Stat News reports that 51 states and territories have charged Pfizer, Novartis, Sandoz, Teva and others with price-fixing, manipulating the market for more than 80 generic drugs. They forced Americans to pay more for their generic drugs. The Connecticut press release explains: “These generic drug manufacturers perpetrated a multibillion-dollar fraud on the American public so systemic that it has touched nearly every single consumer of topical products.”

It’s no surprise that these pharmaceutical companies chose to put their profits ahead of the public good. That’s what they virtually always do. It will be a surprise, however, if the executives in charge of these companies, some of whom are defendants in the case, face more than a slap on the hand. Eight executives have been sued individually.

The states’ allegation is of a “vast, systemic conspiracy” among pharmaceutical companies between 2009 and 2016. The pharmaceutical companies deny it. Novartis has already settled one suit regarding price-fixing of generic drugs between 2013 and 2015 for $195 million.

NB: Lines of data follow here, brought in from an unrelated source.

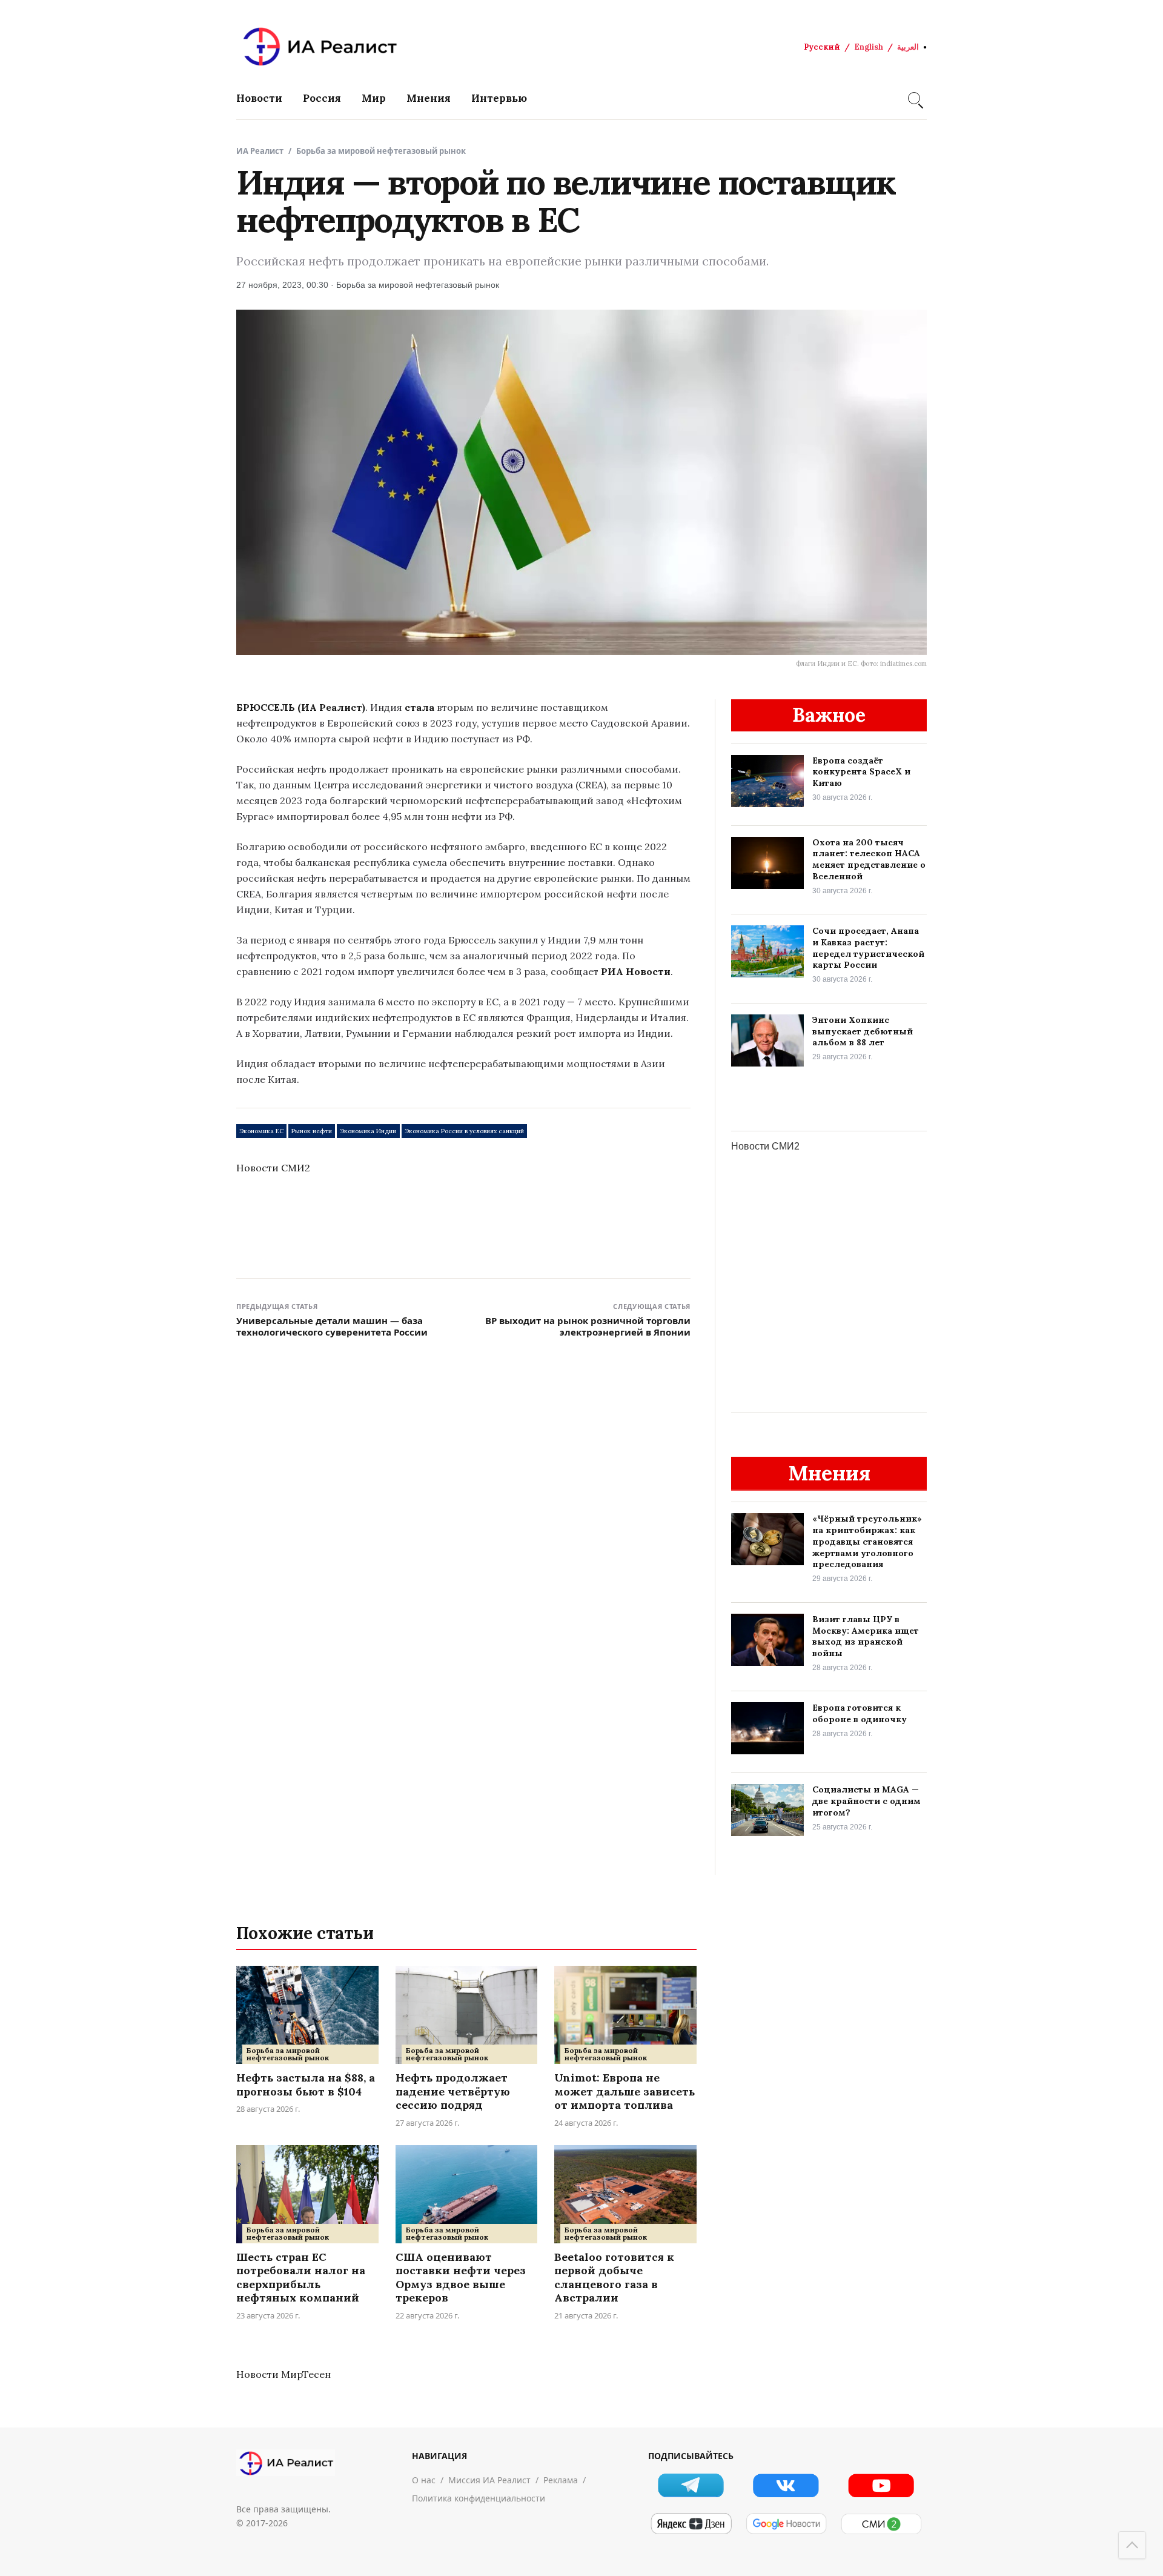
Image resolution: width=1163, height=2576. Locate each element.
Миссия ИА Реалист (489, 2480)
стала (419, 707)
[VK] (786, 2485)
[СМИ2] (881, 2523)
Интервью (499, 98)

The US pays two or three times what other wealthy countries pay for drugs because Congress gives drug companies monopoly pricing power, in the form of patents, for brand-name drugs, even when they are variants of drugs long on the market. The generic drug market is supposed to be competitive. But, because of a variety of practices, and alleged price-fixing, generic drug prices are far higher than they should be.

Insurers are sometimes paid well to keep generic drugs off of their formularies. When a drugmaker or Pharmacy Benefits Manager–a middleman–wants to promote particular brand-name drug alternatives, they offer insurers incentives not to put the generic drugs on their formularies. People then do not have access to lower-cost generics unless they pay cash for them.

There are so many ways pharmaceutical companies flout the law in order to drive up their profits with impunity, at a huge cost to Americans. Most of their abuses cannot happen in other wealthy countries because prices for drugs are regulated by the government. Why Congress gives pharmaceutical companies in the US license to set prices for brand-name drugs is beyond comprehension.

The US House of Representatives has passed a bill that would regulate the price of a number of drugs in the US. It’s a start. We need regulation of all drug prices. But, the Republican-led Senate is not considering even the House’s modest attempt to regulate prescription drug prices.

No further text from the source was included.